YOUR TASK: Update the material from the line containing "1100x597 pixels." through the line containing "will (310, 36)." by replacing "To accomplish" with "To complete" everywhere it occurs, leaving everything else unchanged.

Text and item location entries:
◇ ◇ ◇
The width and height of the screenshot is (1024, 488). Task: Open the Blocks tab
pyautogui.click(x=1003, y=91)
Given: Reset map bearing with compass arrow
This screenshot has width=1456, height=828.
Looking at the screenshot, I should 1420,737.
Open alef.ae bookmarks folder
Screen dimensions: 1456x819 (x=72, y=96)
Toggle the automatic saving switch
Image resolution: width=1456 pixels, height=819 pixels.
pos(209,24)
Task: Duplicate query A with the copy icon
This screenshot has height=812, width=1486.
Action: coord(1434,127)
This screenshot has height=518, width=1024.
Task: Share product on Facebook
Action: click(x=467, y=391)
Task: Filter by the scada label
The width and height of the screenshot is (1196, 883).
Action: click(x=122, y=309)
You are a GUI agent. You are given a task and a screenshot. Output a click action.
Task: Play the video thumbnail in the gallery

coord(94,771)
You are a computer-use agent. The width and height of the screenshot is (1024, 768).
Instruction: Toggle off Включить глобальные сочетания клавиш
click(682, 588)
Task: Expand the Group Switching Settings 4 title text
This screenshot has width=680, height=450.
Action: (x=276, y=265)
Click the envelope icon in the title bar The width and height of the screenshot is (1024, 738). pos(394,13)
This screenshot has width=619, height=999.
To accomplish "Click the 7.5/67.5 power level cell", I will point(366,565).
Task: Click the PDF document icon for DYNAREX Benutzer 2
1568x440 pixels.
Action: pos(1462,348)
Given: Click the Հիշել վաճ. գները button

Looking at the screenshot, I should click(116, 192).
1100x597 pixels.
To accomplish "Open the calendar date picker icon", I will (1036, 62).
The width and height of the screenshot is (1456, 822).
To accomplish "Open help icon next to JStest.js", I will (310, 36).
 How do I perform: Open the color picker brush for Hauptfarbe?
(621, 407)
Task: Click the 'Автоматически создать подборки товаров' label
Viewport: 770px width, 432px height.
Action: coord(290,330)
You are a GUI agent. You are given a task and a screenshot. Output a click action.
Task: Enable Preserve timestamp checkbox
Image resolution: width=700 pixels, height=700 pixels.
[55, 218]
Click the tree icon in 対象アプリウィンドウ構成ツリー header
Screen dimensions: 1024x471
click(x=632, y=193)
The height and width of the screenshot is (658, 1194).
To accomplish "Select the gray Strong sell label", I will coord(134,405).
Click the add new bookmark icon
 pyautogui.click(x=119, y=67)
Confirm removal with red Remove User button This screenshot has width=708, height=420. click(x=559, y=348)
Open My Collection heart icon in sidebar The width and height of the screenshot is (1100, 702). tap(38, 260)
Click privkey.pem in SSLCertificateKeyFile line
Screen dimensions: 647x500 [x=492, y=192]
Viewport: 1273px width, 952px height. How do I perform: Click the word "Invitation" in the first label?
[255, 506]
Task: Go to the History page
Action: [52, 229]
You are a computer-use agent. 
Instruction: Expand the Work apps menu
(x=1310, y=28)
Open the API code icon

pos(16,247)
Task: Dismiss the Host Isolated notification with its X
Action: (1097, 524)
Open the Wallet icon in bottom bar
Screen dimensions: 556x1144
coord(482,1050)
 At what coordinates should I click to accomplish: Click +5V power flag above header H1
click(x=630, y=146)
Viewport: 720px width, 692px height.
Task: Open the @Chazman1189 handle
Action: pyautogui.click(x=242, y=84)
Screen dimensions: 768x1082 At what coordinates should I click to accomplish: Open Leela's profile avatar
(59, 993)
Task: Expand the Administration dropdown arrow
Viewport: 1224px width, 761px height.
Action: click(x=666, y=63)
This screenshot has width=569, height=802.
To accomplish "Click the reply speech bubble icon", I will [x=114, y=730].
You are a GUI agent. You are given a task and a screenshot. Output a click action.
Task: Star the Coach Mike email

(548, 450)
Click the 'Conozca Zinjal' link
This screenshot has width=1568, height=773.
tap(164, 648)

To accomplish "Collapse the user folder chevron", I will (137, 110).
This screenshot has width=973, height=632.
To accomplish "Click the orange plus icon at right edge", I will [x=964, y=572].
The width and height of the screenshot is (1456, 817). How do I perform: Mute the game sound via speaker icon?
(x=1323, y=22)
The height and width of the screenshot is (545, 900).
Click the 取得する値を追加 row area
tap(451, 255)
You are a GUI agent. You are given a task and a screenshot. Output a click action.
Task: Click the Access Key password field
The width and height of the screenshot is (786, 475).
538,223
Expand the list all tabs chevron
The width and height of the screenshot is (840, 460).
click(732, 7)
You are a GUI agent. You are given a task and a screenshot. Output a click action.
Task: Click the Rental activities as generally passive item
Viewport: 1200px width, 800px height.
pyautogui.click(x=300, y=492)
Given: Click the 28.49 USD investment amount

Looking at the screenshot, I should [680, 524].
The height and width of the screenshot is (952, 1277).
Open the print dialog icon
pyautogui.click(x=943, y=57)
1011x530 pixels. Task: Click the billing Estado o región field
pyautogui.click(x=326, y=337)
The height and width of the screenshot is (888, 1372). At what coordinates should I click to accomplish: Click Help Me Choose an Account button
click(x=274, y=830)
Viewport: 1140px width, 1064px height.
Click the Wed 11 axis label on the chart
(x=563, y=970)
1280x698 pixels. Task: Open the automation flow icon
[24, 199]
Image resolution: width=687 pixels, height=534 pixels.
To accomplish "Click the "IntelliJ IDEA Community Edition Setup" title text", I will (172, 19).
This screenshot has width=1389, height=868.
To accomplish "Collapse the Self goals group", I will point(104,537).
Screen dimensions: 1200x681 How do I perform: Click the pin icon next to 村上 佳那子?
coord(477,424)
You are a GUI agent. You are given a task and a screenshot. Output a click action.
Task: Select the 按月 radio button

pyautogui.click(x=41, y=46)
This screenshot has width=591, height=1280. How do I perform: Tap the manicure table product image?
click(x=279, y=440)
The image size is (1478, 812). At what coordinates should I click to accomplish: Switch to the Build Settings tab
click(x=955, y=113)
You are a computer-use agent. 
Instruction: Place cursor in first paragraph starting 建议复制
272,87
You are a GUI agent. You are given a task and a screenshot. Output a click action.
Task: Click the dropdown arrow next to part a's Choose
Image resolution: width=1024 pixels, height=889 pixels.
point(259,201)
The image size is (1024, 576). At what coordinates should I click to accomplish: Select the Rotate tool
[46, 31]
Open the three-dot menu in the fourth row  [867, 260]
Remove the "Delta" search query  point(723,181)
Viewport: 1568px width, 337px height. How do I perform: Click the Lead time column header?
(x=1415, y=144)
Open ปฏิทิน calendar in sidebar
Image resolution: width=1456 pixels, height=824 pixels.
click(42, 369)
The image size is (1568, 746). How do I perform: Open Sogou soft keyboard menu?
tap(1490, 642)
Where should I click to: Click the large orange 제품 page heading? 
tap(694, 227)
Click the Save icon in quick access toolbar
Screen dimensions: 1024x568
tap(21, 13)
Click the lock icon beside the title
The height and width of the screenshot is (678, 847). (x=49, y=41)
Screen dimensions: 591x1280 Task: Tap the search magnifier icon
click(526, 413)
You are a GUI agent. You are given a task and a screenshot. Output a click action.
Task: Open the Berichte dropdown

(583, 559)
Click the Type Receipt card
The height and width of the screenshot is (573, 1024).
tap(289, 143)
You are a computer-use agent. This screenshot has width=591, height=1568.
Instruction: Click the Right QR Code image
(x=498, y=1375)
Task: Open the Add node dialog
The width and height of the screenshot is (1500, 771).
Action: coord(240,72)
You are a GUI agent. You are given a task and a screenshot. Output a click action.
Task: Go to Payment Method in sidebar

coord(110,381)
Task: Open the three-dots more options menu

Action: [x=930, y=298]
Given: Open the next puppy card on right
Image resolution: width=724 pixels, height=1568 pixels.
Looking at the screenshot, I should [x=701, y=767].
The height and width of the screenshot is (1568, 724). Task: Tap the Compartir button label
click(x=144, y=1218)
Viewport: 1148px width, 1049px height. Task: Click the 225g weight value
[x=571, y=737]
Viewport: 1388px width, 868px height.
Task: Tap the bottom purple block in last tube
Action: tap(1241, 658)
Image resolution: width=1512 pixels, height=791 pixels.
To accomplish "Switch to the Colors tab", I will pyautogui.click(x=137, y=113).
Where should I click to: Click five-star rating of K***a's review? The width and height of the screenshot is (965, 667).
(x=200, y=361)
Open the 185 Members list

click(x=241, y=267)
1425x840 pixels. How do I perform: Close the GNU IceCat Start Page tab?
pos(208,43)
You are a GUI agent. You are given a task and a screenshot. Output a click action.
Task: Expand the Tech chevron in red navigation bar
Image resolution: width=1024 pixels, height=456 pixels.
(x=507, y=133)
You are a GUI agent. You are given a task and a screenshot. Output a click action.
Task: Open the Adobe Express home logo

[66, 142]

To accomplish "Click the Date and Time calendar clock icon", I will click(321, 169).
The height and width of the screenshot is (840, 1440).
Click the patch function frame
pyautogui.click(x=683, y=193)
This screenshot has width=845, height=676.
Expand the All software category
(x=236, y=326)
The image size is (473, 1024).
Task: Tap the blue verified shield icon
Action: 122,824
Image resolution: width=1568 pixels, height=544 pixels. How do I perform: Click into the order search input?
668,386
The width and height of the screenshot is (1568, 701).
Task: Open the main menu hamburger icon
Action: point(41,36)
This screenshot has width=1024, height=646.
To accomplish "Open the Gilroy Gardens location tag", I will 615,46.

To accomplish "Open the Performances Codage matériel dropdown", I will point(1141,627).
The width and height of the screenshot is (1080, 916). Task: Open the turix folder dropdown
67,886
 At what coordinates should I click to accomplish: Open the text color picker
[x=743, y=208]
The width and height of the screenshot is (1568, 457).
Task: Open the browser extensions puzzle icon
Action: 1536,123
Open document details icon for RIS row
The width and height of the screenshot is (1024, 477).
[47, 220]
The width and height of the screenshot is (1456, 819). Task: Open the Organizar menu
◇ ◇ ◇
RESULT FOR THIS TASK:
1100x597 pixels.
To complete "Open the calendar date picker icon", I will (1036, 62).
The width and height of the screenshot is (1456, 822).
To complete "Open help icon next to JStest.js", I will (310, 36).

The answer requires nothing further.